Similar ligand-induced conformational changes of thyroid hormone receptors regulate homo- and heterodimeric functions.

Thyroid hormone receptors (TRs) bind specific thyroid hormone response elements (TREs) as heterodimers with retinoid X receptors (RXRs) and act as transcriptional activators. As homodimers, TRs can bind a distinct set of sequences and function as ligand sensitive repressors. In our study, we compared the natural malic enzyme TRE (ME-TRE) as a model system for the TR/RXR heterodimer pathway to the chicken lysozyme silencer element F2-TRE which is strongly bound and regulated by TR/TR homodimers. Using electrophoretic mobility shift assays, transient transfections with a variety of natural and synthetic triiodothyronine and thyroxine derivatives as well as limited proteolytic analysis, we show that the natural homo- and heterodimeric pathways show similar ligand requirements.
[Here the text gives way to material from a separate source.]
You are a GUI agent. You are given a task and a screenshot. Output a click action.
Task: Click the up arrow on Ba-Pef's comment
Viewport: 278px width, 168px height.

Furthermore, we observe that the ligand-induced conformational changes in the receptor proteins that either result in a loss of TR/TR homodimer binding and release of transcriptional repression or in transcriptional activation of TR/RXR heterodimers are indistinguishable. Therefore, we propose that in TR/TR homodimers and TR/RXR heterodimers very similar moieties of the receptors are involved in ligand binding and subsequent conformational changes that lead to loss of gene repression (TR/TR homodimer) and gain of gene activation (TR/RXR heterodimer).